Tujuan A: Ketik ulang bagian teks tentang Mahmoud Darwis mulai dari "Mahmoud Darwis (Maret" sampai dengan "Juli 2007 lalu.", termasuk kedua ujungnya.
Tujuan B: Ubah paragraf teks tentang Mahmoud Darwis yang diawali "Mahmoud Darwis termasuk salah satu penyair Arab modern" menjadi daftar poin singkat tanpa menghilangkan fakta utamanya.
Tujuan C: Lanjutkan teks tentang Mahmoud Darwis, dimulai tepat setelah kalimat terakhirnya.

Mahmoud Darwis (Maret 1941- Sabtu, 9 Agustus 2008) penyair berkebangsaan Palestina yang berjuang dengan pena lewat syair-syair perjuangannya. Mahmoud Darwis meninggal dunia di Houston, AS setelah gagal operasi di sebuah sakit disana. Jenazahnya pada hari Rabu, 13 Agustus 12008 dimakamkan disebelah makam pejuang Palestina, Abu Ammar Yaser Arafat, di Ramallah. Ribuan pelayat mengiringi pemakaman tersebut yang dirayakan secara resmi kenegaraan oleh Pemeritahan Otoritas Palestina, dan merupakan pemakanan secara kenegaraan pertama setelah pemakaman Yaser Arafat pada tahun 2004. Makamnya persis diatas dimana dia membacakan syairnya yaitu qasidah ‘La’ib al-nard’, dan ’mahattah qithar saqatha an al-kharithah’ pada bulan Juli 2007 lalu.
Mahmoud Darwis termasuk salah satu penyair Arab modern terkenal bahkan dalam kelompok penyair dunia. Perannya dalam penulisan lewat pena adalah perjuangannya melawan penjajahan dan pendudukan Israel terhadap tanah airnya Palestina. Dia berjuang dengan pena. Perjuangan pena tersebut telah membangkitkan semangat nasionalisme Arab melawan perlawanan dan pendudukan Israel terhadap Palestina, tanah suci umat Islam ketiga setelah Makkah dan Madinah. Ontologi pertama Darwis berjudul ‘Ashafir bila Ajnihah’ (Burung tak bersayap) terbit pada tahun 1960. Sejak itu terbit ontologi puisi yang lain seperti, ‘Awraq Zitun’ (Daun-Daun Zaitun), yang menjadi simbol perdamaian bagi perjuangan bangsa Palestina, khususnya puisinya yang berjudul, ‘Sijil Ana Araby’ (Catat, Aku seorang Arab), yang berisi tantangan minoritas bangsa Palestina terhadap penjajahan Israel dan menolak naturisasi identitas Arab kepada 165.000 bangsa Palestina dan tetap bertahan membela tanah air mereka.

Cuplikan Data:

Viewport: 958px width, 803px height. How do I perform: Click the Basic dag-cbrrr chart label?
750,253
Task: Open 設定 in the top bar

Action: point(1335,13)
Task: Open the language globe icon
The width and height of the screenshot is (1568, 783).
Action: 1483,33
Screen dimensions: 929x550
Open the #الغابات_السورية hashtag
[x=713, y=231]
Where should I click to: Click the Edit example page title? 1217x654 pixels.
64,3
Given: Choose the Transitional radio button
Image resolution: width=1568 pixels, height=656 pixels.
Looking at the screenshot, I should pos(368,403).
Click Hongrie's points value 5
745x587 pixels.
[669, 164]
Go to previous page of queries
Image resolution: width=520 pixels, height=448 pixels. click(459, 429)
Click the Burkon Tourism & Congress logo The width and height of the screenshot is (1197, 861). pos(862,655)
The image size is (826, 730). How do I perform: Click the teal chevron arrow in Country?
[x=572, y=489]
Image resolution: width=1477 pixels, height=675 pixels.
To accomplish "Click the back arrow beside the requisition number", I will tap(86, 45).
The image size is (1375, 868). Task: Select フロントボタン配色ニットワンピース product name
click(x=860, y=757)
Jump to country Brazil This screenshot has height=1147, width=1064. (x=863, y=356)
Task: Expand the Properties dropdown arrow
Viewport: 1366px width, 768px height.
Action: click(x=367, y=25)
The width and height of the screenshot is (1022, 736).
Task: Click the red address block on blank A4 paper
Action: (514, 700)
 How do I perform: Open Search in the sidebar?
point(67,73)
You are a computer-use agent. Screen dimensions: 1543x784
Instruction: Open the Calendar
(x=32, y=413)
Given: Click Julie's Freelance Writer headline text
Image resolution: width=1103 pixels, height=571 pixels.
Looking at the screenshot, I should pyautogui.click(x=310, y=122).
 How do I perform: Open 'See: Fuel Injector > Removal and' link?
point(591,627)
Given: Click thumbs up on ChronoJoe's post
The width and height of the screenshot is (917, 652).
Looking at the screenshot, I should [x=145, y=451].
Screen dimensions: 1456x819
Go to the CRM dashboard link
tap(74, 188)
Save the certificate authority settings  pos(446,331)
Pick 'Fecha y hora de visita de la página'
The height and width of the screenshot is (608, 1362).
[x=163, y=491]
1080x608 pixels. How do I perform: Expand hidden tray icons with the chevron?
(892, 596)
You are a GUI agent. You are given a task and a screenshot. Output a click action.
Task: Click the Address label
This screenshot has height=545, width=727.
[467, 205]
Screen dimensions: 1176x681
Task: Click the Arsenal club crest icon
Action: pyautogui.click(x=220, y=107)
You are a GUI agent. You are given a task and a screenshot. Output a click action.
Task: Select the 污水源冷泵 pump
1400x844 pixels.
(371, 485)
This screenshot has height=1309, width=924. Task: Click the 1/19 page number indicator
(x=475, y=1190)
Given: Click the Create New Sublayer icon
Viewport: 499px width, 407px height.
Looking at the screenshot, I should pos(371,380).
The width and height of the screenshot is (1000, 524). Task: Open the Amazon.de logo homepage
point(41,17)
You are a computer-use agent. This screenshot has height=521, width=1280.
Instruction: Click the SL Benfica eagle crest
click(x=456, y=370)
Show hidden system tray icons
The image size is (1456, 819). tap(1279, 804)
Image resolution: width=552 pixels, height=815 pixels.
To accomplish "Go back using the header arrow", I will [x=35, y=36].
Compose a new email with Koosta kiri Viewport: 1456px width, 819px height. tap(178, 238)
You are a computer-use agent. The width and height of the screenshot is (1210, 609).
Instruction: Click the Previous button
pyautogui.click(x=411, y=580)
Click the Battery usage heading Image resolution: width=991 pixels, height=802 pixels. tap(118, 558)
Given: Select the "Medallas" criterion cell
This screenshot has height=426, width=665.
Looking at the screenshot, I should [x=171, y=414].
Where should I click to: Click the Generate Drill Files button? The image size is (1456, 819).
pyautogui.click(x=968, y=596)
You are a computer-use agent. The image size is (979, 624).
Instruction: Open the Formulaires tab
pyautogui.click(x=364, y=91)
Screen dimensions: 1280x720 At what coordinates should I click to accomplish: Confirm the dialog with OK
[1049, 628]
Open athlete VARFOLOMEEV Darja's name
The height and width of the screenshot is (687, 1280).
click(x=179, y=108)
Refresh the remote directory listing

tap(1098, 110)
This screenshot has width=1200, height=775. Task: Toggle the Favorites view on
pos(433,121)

Jawaban Akhir A:
Mahmoud Darwis (Maret 1941- Sabtu, 9 Agustus 2008) penyair berkebangsaan Palestina yang berjuang dengan pena lewat syair-syair perjuangannya. Mahmoud Darwis meninggal dunia di Houston, AS setelah gagal operasi di sebuah sakit disana. Jenazahnya pada hari Rabu, 13 Agustus 12008 dimakamkan disebelah makam pejuang Palestina, Abu Ammar Yaser Arafat, di Ramallah. Ribuan pelayat mengiringi pemakaman tersebut yang dirayakan secara resmi kenegaraan oleh Pemeritahan Otoritas Palestina, dan merupakan pemakanan secara kenegaraan pertama setelah pemakaman Yaser Arafat pada tahun 2004. Makamnya persis diatas dimana dia membacakan syairnya yaitu qasidah ‘La’ib al-nard’, dan ’mahattah qithar saqatha an al-kharithah’ pada bulan Juli 2007 lalu.

Jawaban Akhir B:
- Mahmoud Darwis termasuk penyair Arab modern yang terkenal, bahkan di kalangan penyair dunia.
- Lewat tulisannya, ia berjuang dengan pena melawan penjajahan dan pendudukan Israel atas Palestina, tanah airnya.
- Perjuangan pena itu membangkitkan semangat nasionalisme Arab melawan pendudukan Israel atas Palestina, tanah suci ketiga umat Islam setelah Makkah dan Madinah.
- Kumpulan puisi pertamanya, ‘Ashafir bila Ajnihah’ (Burung tak bersayap), terbit pada tahun 1960.
- Sesudah itu terbit kumpulan puisi lain seperti ‘Awraq Zitun’ (Daun-Daun Zaitun), yang menjadi simbol perdamaian bagi perjuangan bangsa Palestina.
- Puisi ‘Sijil Ana Araby’ (Catat, Aku seorang Arab) berisi tantangan minoritas bangsa Palestina terhadap penjajahan Israel. Puisi itu juga menolak naturisasi identitas Arab kepada 165.000 bangsa Palestina yang tetap bertahan membela tanah air mereka.

Jawaban Akhir C:
Sejak terbit ontologi pertama yang merupakan fase penciptaan kepenyariannya yang baru yang memungkinkannya eksis dengan ketersambungan pada kehidupan bangsanya yang tertindas, termasuk sebagai fase kesadarannya pada perjuangannya dan perjuangan bangsanya terhadap penjajah Israel dan pendudukan terhadap tanah airnya. Selama ontologinya terbit, dapat dikatakan semuanya merupakan fase perkembangan dan garis demarkasi antar ontologi. Ontologinya yang lain adalah, ‘Asyiq Palestina’ (Perindu Palestina) terbit 1966, ‘Akhir al-lail’ (Akhir malam) terbit 1967, ‘al-ashafir tamutu fi al-Jalil’ (Burug mati di kota al-Jalil, kota kelahiran penulis) terbit 1970, dan ‘Habibaty tanhadhu min nauwmiha’ (Kasih terjaga dari tidurnya) terbit 1970.
Mahmoud Darwis melampaui rekannya para peyair yang lain seperti Rasyid Husein, Tawfiq Ziyad, dan sahabat seperjuangannya Samih Qasim, khususnya ontologinya yang diterbitkan di pengasingannya dapat dianggap sebagai talenta dan anugerah seorang penyair yang dianggap sebagai penyair terpenting, bukan hanya di dunia Arab tapi juga pada level dunia. Karyanya telah diterjemahkan ke dalam lebih dari 40 bahasa dunia dan mulai dibicarakan oleh berbagai kalangan termasuk kalangan yang mencalonkannya sebagai penerima penghargaan hadiah Nobel di bidang Sastra.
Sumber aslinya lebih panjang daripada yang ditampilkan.